If AES just specified that you pick a random IV and prepend it to the cipher text, then users of crypto libraries wouldn't need to know what an IV is. Right?
Better JS option with randomized IV: https://github.com/Ekwani-Consulting/cryptou
From the post itself, I am not sure if the author had sent a patch or some sort of a pull-request to the affected entities. Namely pyaes and aes-js.
The response might've been different if the author had already given a patch, in somewhat backward-compatible way. This doesn't even have to be a functional patch, could be a simple `@warning: usage of default IV will cause insecure storage` similar annotations on the affected functions.

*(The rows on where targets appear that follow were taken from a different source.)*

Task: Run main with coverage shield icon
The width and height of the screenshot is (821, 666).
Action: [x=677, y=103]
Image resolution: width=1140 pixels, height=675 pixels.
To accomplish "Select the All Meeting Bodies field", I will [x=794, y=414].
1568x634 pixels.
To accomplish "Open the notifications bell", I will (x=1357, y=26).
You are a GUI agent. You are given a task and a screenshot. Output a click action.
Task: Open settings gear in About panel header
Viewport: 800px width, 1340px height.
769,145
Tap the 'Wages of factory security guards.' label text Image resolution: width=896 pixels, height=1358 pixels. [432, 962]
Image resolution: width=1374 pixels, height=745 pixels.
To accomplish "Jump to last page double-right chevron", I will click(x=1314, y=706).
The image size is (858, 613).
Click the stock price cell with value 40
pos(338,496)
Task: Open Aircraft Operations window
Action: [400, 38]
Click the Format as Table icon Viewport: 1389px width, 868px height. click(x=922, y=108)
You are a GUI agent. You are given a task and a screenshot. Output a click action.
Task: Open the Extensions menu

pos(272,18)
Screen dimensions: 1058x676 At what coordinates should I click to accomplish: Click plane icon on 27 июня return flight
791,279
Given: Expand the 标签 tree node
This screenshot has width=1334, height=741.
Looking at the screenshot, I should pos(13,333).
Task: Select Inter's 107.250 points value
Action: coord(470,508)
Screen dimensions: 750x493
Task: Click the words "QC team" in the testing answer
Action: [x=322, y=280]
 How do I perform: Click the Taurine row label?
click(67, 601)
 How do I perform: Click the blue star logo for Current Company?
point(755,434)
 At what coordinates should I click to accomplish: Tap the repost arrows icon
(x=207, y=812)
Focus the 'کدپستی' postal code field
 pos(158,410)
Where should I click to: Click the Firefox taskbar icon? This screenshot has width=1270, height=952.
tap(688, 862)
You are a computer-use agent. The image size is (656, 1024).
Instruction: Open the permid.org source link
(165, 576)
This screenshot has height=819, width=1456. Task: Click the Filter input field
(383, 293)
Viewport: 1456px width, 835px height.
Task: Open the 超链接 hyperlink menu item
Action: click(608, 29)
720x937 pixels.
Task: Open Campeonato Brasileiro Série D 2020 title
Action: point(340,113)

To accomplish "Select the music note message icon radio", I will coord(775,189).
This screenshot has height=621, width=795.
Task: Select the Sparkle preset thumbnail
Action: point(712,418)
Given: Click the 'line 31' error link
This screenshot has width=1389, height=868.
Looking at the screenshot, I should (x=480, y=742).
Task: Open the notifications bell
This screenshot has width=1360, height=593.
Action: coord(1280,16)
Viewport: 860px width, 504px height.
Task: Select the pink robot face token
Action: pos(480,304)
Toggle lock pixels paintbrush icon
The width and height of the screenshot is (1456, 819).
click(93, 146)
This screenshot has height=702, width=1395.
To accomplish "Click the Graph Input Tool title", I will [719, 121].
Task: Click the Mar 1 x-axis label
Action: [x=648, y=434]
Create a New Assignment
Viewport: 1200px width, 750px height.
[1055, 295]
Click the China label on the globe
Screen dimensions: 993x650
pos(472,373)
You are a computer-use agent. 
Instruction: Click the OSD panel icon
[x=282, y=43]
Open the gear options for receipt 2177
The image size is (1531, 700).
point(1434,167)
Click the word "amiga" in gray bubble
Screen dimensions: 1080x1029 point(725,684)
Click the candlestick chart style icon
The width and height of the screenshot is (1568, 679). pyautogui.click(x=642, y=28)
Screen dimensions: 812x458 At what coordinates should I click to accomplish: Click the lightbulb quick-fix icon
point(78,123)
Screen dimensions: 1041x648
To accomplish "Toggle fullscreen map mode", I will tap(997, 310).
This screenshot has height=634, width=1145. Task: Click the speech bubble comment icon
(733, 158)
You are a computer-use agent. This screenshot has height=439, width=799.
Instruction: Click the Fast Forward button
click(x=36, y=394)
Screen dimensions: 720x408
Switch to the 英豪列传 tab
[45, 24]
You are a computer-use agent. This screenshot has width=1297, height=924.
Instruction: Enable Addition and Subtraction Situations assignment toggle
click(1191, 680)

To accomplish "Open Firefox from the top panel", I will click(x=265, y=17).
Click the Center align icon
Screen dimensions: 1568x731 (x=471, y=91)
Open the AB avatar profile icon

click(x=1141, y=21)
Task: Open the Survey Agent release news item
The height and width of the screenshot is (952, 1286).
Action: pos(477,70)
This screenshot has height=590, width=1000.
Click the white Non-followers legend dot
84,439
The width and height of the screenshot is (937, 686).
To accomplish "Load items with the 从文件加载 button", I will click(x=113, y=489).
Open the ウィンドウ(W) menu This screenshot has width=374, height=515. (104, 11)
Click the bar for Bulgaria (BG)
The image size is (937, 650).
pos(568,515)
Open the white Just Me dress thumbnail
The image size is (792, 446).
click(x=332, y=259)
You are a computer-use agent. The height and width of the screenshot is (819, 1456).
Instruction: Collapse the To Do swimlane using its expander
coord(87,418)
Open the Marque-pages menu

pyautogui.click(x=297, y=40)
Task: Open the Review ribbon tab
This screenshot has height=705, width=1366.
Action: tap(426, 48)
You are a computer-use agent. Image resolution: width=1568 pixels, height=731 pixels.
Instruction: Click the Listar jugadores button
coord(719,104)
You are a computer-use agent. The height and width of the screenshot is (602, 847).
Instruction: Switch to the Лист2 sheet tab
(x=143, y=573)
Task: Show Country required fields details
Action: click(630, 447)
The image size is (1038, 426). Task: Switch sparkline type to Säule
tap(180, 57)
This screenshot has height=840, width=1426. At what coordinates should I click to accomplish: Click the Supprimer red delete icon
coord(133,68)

Another thing to remark (and which might've been off-putting for the authors of these libraries) that the author had used term mistakes in various places. Of course in an ideal world, ego should not or would not matter, but these libraries both seem to be quite stale and possibly the authors are having other $DAYJOB responsibilities. Making it difficult to fix things that they just receive complaints about. (I am also guessing these are quite many...)
Again in relation to the points above, it might've been better to say: Cryptography evolves over time, last years' best-practices get outdated, vulnerabilities being found, replaced with newer best-practices of this year. Same will happen next year too. It's not a deliberate mistake or any type of incompetency issue, this is a matter of ever-evolving field that we know and understand better...
While I agree in principle, as of now the latest commit to the pyaes repo and its latest release to pypi are from 2017...
You get what you paid for. Please don't blame, bully or in any way personally attack the authors - they are not obliged to make changes to their (insecure) code that has been provided as-is.
Even if the XOR of the plaintexts doesn’t help an attacker, it still makes the encryption very brittle [...]
This paragraph is a little weird. Encryption at the point where a nonce has been reused isn't so much brittle as it is broken. You've got P1 XOR P2, neither of which are uniform random keystreams. It's highly structured. You don't need a P1 or P2 leak to begin attacking it.
I'm sure the libraries are quite bad, but I'd also say that there's nothing wrong with not supporting GCM or (heh) GCM-SIV. Very few libraries do provide a GCM-SIV. I don't love GCM, and CTR+HMAC is a perfectly cromulent composed AE system.